> _ASSIGNMENT_
Your answer must match, word for word, the lines from the one holding "Screen dimensions: 594x473" through the final line below, with pictures excluded.

Top of GIVEN DATA

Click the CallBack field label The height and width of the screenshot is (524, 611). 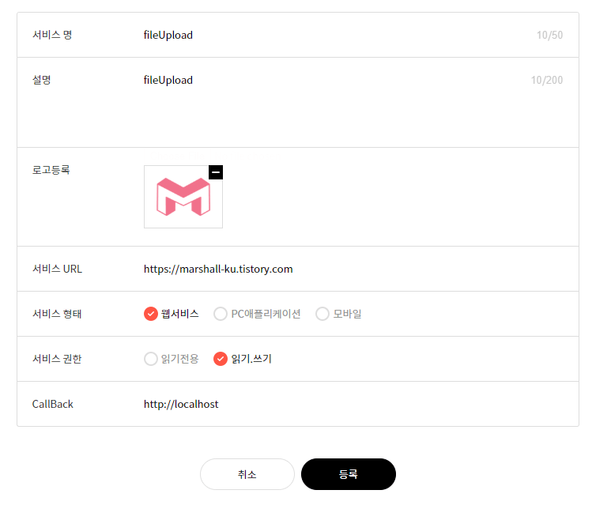[x=53, y=404]
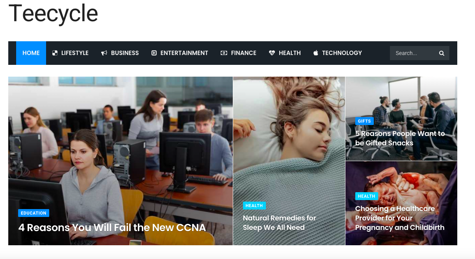Click the Business megaphone icon
The width and height of the screenshot is (475, 259).
coord(104,53)
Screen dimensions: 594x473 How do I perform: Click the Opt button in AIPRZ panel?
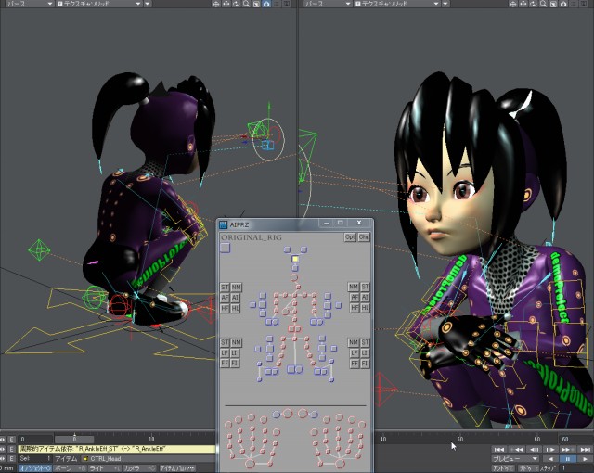[x=350, y=237]

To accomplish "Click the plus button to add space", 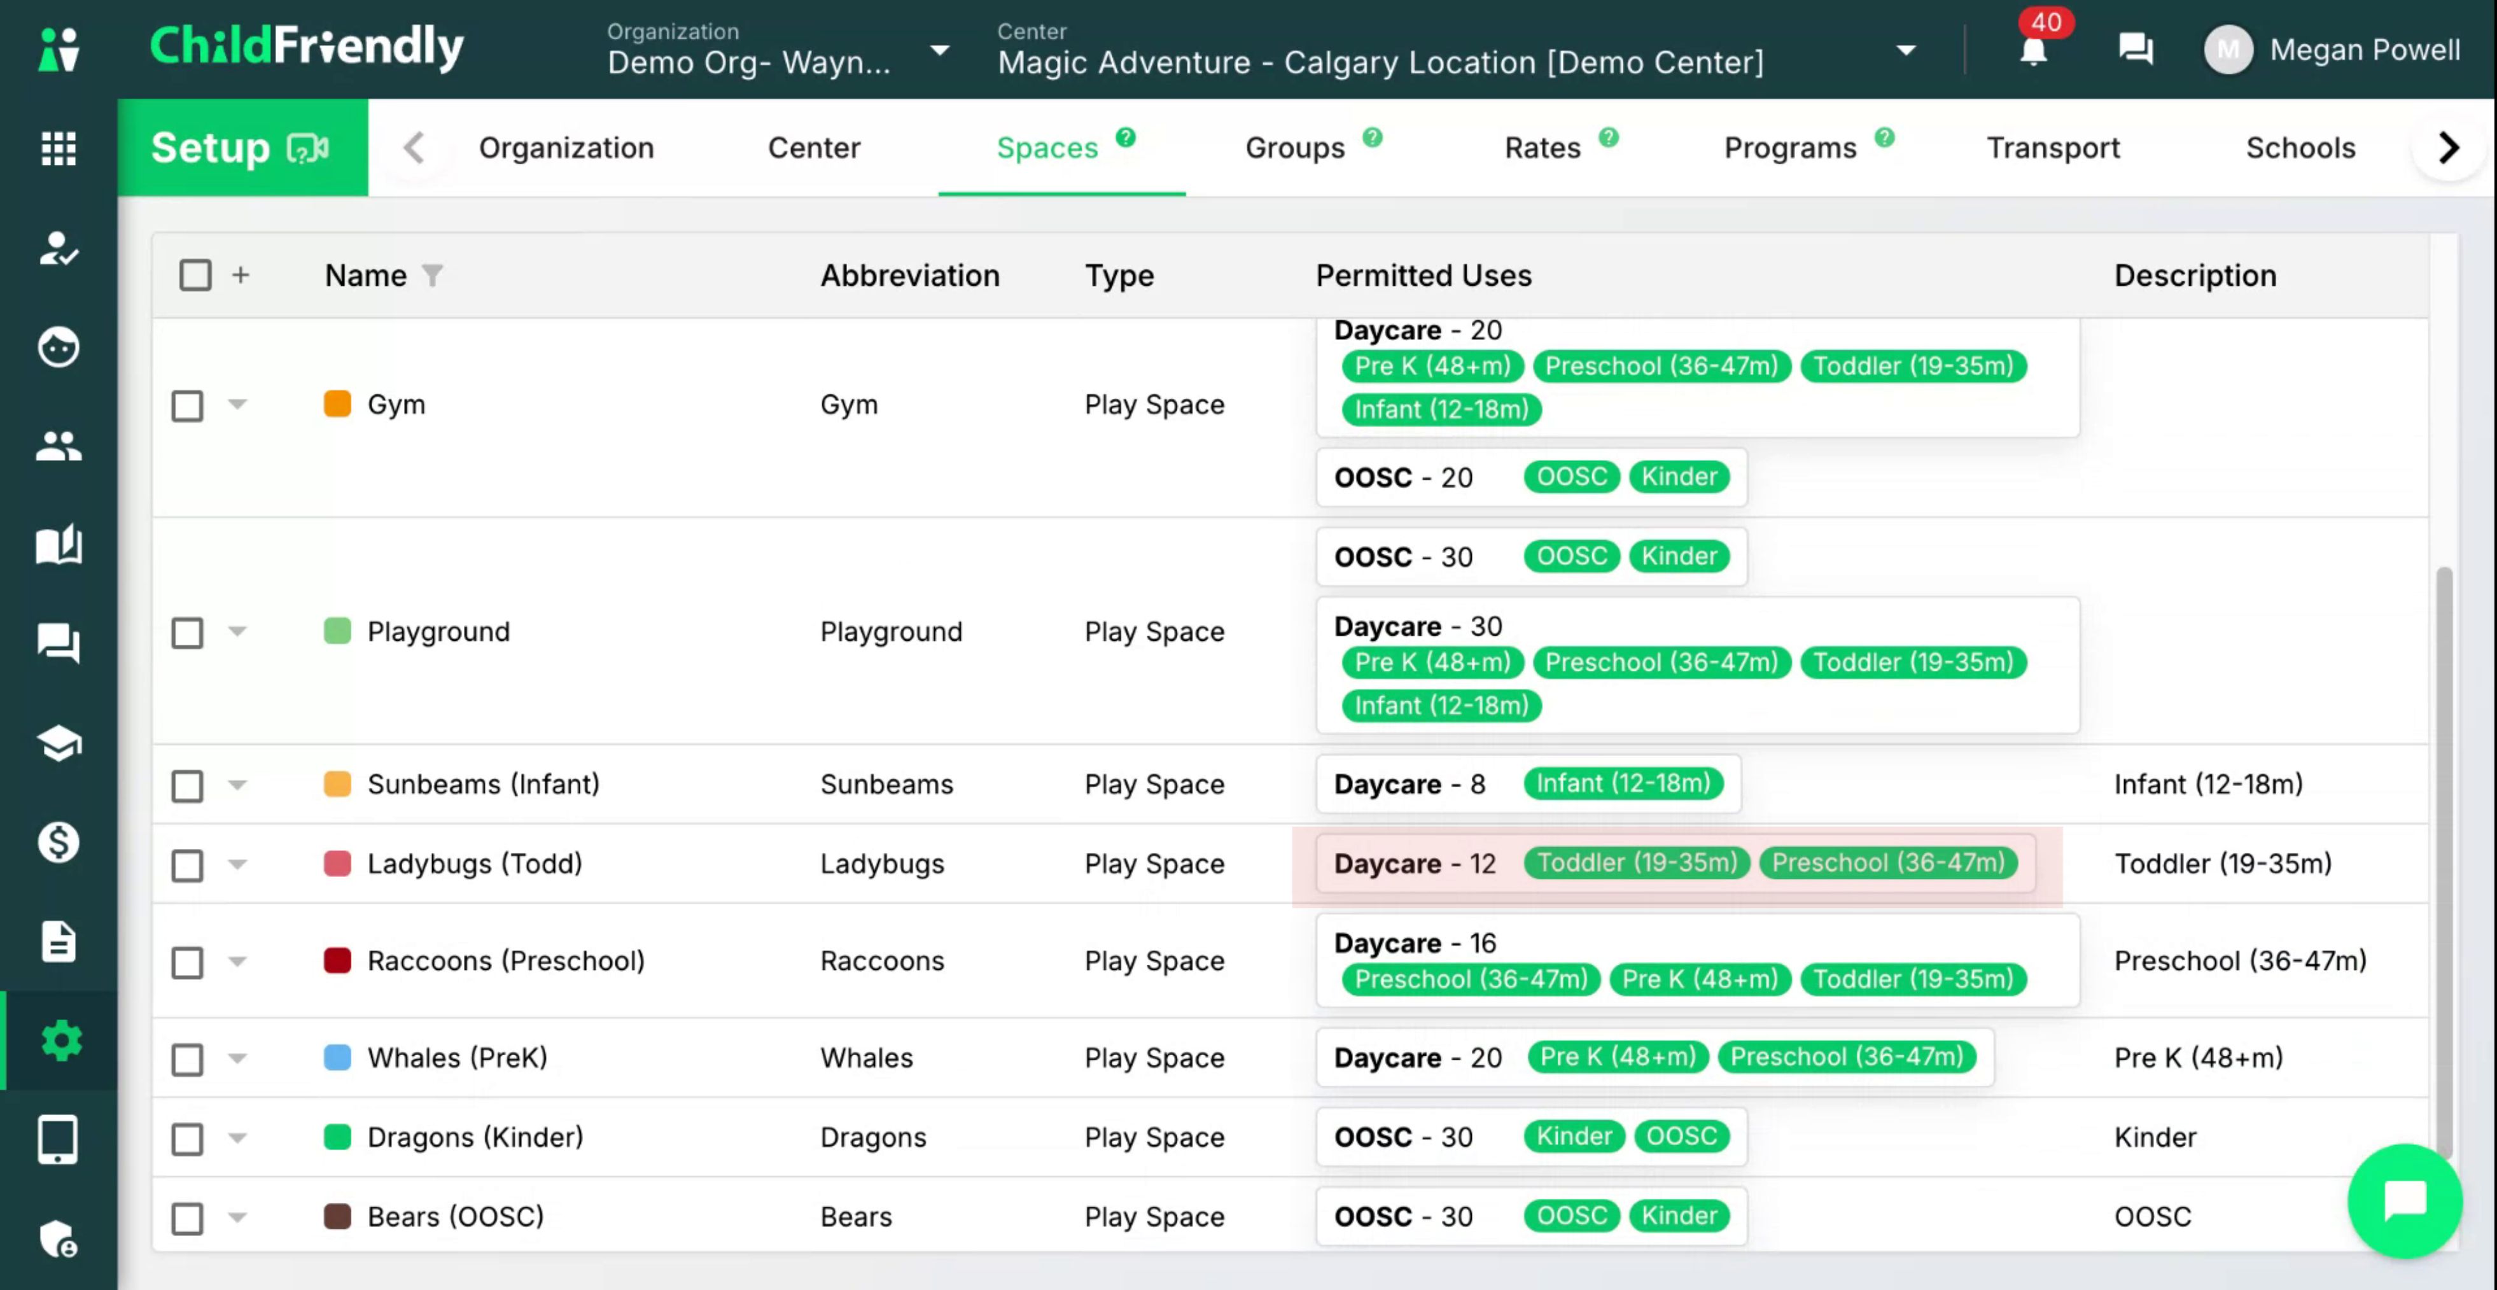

Bottom of GIVEN DATA

> _ANSWER BELOW_
Screen dimensions: 594x473 How do I perform: Click the Opt button in AIPRZ panel?
[x=350, y=237]

To accomplish "Click the plus button to add space", 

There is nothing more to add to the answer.